+++ Data records
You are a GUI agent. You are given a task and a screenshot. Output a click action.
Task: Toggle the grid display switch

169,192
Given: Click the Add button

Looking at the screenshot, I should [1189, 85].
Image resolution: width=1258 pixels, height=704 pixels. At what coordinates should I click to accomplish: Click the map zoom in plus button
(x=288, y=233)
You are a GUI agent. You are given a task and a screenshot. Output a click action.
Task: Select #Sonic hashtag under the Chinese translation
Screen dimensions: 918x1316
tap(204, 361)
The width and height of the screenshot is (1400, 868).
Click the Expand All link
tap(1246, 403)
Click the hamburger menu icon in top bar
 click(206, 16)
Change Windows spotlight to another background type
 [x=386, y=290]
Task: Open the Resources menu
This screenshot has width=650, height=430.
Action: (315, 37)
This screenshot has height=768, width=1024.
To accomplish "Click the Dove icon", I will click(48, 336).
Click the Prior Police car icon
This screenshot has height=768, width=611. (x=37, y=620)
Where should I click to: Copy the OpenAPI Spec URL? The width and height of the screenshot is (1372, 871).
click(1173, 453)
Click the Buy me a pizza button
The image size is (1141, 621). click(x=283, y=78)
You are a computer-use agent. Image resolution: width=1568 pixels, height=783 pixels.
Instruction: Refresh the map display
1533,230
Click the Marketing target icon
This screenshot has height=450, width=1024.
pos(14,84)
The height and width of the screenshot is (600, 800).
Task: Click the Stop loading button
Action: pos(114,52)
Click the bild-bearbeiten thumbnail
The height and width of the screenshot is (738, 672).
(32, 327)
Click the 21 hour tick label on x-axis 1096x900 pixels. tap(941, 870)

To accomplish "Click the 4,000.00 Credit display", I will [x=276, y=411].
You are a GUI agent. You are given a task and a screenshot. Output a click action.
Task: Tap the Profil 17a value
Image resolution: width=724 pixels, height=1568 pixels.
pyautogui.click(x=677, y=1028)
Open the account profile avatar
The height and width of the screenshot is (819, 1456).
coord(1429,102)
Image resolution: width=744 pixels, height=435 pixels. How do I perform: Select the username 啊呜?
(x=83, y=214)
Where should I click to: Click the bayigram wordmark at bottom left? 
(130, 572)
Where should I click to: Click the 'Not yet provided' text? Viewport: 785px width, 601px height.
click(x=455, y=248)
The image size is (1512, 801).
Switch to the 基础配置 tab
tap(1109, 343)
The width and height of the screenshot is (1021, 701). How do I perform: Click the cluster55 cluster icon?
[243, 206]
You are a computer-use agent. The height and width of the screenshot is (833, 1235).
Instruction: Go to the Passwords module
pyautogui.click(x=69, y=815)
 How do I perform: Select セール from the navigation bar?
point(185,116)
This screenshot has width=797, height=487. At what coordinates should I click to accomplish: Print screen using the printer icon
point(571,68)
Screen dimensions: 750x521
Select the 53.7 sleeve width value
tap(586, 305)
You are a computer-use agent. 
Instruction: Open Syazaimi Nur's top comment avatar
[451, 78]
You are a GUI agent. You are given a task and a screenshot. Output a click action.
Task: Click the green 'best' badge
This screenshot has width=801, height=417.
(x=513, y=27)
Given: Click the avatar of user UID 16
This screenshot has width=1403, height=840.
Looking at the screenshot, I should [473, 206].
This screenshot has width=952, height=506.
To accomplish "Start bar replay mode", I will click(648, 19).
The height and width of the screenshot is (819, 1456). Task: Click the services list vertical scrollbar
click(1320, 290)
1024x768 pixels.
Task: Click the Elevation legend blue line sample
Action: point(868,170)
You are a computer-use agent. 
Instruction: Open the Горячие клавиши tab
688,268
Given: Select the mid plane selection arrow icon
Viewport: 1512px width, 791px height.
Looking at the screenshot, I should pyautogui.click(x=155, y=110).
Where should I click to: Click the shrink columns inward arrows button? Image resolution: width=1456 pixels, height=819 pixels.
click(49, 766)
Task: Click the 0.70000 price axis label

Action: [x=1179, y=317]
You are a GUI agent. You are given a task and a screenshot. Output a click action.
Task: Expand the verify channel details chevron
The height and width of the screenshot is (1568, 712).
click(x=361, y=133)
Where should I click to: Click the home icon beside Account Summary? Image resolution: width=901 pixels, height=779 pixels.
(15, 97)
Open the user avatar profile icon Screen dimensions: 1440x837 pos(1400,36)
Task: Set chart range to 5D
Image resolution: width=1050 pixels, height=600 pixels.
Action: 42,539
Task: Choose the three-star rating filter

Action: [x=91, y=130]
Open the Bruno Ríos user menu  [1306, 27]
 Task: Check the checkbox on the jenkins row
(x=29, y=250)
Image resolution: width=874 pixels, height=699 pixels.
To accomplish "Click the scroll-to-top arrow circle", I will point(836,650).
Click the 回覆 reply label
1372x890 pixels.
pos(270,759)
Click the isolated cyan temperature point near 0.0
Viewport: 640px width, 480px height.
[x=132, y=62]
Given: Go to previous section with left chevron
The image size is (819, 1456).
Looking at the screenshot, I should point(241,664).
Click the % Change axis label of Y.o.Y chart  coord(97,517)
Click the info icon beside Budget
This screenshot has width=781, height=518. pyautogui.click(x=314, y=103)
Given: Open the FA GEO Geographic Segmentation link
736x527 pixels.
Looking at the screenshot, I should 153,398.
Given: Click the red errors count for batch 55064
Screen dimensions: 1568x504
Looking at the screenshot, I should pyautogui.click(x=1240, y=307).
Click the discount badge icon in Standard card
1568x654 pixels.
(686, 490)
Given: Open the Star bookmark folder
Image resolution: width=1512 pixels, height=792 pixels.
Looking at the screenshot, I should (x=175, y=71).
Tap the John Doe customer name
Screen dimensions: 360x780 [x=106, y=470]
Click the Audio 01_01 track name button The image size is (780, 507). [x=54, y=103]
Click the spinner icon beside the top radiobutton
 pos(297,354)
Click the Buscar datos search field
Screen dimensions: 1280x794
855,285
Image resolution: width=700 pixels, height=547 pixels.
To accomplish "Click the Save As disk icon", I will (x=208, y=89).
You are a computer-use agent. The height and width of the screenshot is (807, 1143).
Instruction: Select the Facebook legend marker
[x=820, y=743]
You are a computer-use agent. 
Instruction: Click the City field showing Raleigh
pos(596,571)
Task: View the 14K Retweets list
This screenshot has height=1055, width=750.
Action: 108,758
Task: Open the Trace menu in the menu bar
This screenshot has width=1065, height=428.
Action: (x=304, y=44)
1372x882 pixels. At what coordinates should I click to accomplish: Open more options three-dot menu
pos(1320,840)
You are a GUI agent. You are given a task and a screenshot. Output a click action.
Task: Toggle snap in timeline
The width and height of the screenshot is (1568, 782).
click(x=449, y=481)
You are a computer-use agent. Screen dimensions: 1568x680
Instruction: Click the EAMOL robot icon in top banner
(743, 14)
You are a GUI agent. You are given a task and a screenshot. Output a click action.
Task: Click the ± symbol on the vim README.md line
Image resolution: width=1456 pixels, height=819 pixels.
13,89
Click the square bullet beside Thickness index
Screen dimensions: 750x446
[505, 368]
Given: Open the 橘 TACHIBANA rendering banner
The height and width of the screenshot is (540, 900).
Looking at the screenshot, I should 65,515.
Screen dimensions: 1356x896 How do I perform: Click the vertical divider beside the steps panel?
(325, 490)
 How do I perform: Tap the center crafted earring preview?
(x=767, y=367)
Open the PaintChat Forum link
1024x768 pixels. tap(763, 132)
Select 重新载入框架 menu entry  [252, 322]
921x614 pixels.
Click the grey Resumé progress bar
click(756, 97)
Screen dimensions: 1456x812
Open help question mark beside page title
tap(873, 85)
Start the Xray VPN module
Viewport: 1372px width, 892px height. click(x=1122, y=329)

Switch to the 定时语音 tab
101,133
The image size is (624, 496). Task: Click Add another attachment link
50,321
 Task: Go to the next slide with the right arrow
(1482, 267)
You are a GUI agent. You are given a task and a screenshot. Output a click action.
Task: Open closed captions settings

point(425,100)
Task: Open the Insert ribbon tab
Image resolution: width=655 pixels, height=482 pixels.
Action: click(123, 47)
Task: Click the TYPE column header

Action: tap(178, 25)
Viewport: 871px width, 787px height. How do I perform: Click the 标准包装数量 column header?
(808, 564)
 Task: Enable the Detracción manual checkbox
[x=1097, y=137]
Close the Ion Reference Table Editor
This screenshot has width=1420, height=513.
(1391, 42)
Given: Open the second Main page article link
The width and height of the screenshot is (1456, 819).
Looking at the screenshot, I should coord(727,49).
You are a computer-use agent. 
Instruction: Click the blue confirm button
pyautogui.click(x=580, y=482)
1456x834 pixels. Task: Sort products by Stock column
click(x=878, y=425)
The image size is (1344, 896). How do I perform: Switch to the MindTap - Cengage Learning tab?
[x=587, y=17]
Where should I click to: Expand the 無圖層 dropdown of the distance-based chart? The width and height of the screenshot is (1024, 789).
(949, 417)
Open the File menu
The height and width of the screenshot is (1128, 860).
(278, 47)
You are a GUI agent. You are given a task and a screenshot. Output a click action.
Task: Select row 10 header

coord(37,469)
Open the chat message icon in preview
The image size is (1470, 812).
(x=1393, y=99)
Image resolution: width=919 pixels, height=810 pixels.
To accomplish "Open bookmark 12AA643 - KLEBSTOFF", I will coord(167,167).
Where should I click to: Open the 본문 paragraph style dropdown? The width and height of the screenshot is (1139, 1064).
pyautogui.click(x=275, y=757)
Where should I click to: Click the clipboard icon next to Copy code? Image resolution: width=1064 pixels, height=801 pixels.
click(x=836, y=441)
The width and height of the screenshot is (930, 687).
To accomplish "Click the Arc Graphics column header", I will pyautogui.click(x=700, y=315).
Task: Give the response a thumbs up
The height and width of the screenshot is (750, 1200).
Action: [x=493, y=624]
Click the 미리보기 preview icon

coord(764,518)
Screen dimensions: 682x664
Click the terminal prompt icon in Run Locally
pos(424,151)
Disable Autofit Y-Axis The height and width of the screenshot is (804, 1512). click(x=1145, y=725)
++++++
§ **What you have to do**
Update the lines starting at the first one and ending at the line containing "Looking at the screenshot, I should [1189, 85]." by replacing "Add" with "Save". Leave everything else unchanged.

§ **Answer to this exercise**
You are a GUI agent. You are given a task and a screenshot. Output a click action.
Task: Toggle the grid display switch

169,192
Given: Click the Save button

Looking at the screenshot, I should [1189, 85].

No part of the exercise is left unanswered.